Erika Hilton, vereadora do PSOL em São Paulo, teve que registrar um boletim de ocorrência na última quarta-feira (9) após uma mulher ameaçá-la de morte. A mensagem, enviada por e-mail, dizia que a parlamentar seria “degolada” e teria sua casa incendiada.
A mensagem ofendia Erika Hilton com termos como “satanás do inferno” e “traveco”. Em certa parte, a mulher que faz as ameaças diz que “você nunca deveria nem ter sido parido de sua mãe”.
O caso foi registrado junto ao 1º Distrito Policial da Polícia Civil na capital. “Estou me sentindo extremamente agredida, ofendida, ameaçada e com medo”, relatou a parlamentar em boletim de ocorrência.
O gabinete de Erika Hilton na Câmara Municipal de São Paulo também espera que tenha sua segurança reforçada e que seja mantido o uso de carro oficial com segurança.
NÃO É A PRIMEIRA VEZ
Em maio do ano passado, a vereadora foi alvo de comentários transfóbicos no Twitter após uma reportagem feita pelo Fantástico, da TV Globo, sobre preconceito e violência política contra vereadoras trans eleitas em 2020 ter sido exibida.
“A única coisa que eu vou pagar é uma bala de 38 na testa desse traveco”, afirmou um homem, após a vereadora falar em processar os autores dos ataques.
Em abril do ano passado o Tribunal de Justiça de São Paulo determinou a quebra de sigilo de 49 perfis que atacaram a parlamentar do PSOL nas redes sociais.

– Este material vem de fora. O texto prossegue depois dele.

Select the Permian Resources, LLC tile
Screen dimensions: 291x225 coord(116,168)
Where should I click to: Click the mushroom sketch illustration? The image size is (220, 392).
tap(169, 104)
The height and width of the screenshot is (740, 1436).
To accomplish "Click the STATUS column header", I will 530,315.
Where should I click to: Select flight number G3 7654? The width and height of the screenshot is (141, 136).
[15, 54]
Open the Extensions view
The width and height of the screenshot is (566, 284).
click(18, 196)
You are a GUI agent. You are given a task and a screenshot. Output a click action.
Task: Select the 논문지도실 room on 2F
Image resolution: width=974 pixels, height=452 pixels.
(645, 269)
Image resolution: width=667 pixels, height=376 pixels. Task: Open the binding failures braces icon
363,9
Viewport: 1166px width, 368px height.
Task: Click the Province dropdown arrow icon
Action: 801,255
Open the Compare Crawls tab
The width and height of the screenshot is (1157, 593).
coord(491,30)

As postagens selecionadas trazem xingamentos e ofensas como “ser desprezível”, “raça imunda”, “vagabunda”, “jumenta”, “traveco” e “cabelo desse serve pra tirar ferrugem de ferro”, entre tantas outras.
Um homem, identificado como “garçom reaça”, chegou a ir ao gabinete da vereadora para intimidá-la e persegui-la em seu ambiente de trabalho. A vereadora registrou boletim de ocorrência do caso também e a partir daí teve que começar a andar com um segurança particular.
Antes de sair do gabinete, ele deixou uma carta para ser entregue à vereadora. Nela, afirmava que acompanhava o trabalho de Erika à época em que ela foi codeputada na Alesp, e dizia ser garçom do restaurante do Círculo Militar, que fica ao lado da Assembleia, na Zona Sul da capital.